本文:
1982年1月から1984年1月まで陸上自衛隊(原隊は上富良野)。
1988年、神奈川大学・英語英文科卒。
1988年4月から1990年3月まで、東京工業大学大学院の江藤淳研究室に所属(社会工学専攻修士)。※これはじぶんではあまり宣伝しないことにしているのだが、タイトル柄、こんかいはしょうがねぇ。
その後、軍事雑誌の編集者などを経て、フリー・ライター。
2002年末から、函館市内に住む。

提供資料:

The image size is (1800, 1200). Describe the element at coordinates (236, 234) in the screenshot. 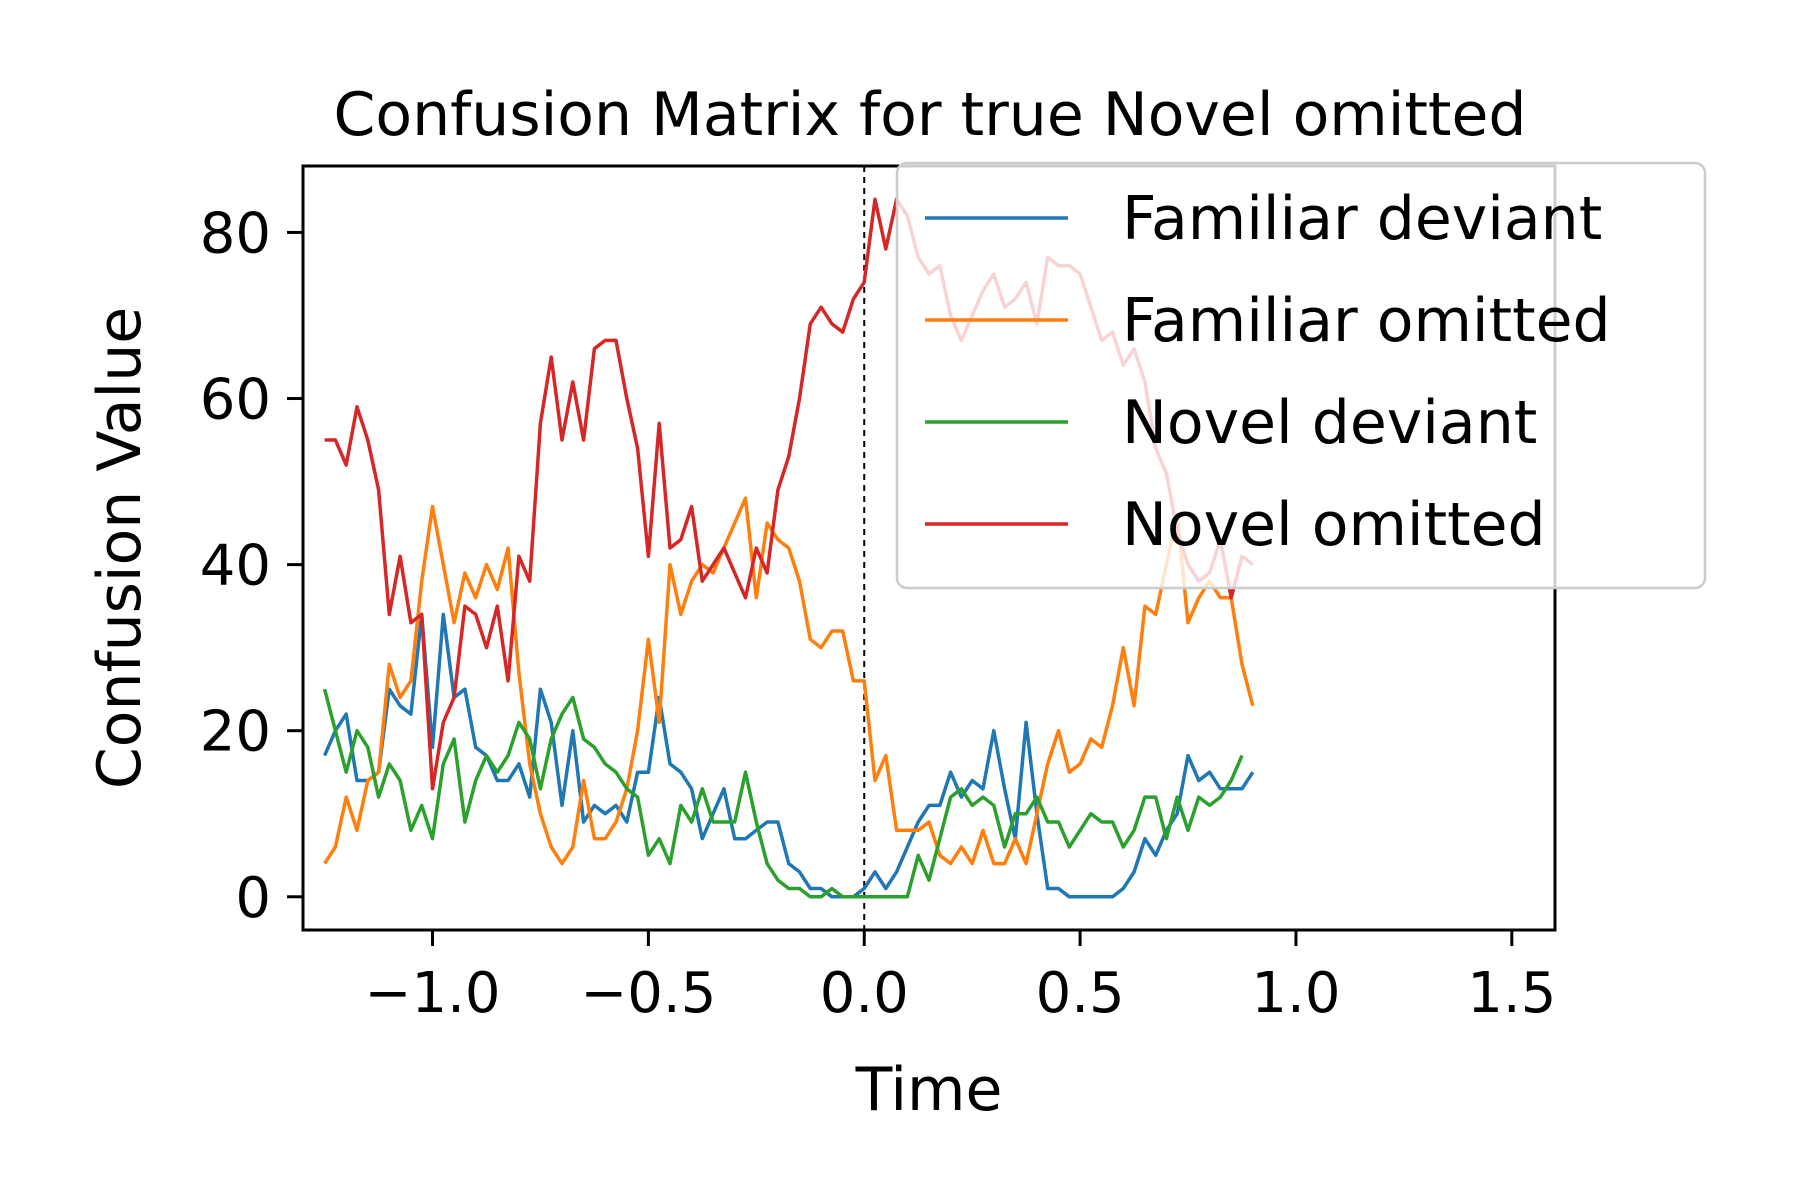

I see `y-tick-label: 80` at that location.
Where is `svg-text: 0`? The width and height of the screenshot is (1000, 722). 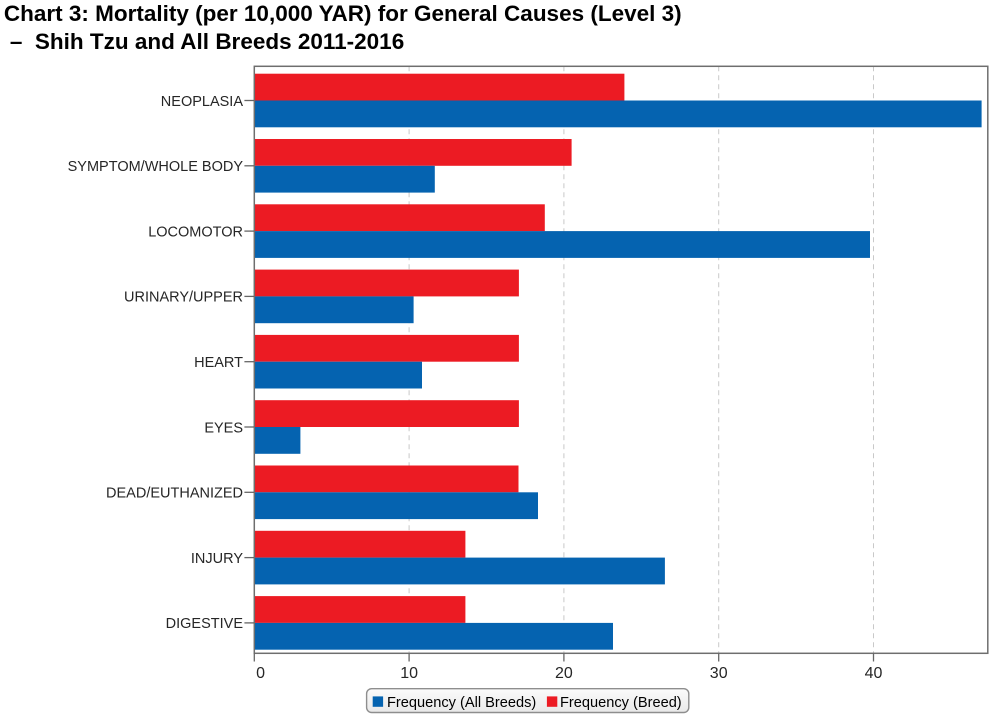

課題一覧:
**1)** 経歴の本文によると、1988年に卒業したのはどの大学のどの学科ですか。
**2)** 経歴の本文を、最後の文の後から書き継いでください。

解答:
**1)** 神奈川大学の英語英文科です。

**2)**
著書に、『日本人が知らない軍事学の常識』『北京は太平洋の覇権を握れるか』(以上、草思社)、『やっぱり有り得なかった南京大虐殺』(劇画原作)、『ヤーボー丼』『武侠都市宣言!』『ニッポン核武装再論』『近代未満の軍人たち』『日本海軍の爆弾』『【新訳】名将言行録』『【新訳】孫子』『【新訳】戦争論――隣の大国をどう斬り伏せるか』『日本人のスポーツ戦略――各種競技におけるデカ/チビ問題』『精解 五輪書』『極東日本のサバイバル武略』『新解 函館戦争――幕末箱館の海陸戦を一日ごとに再現する』など。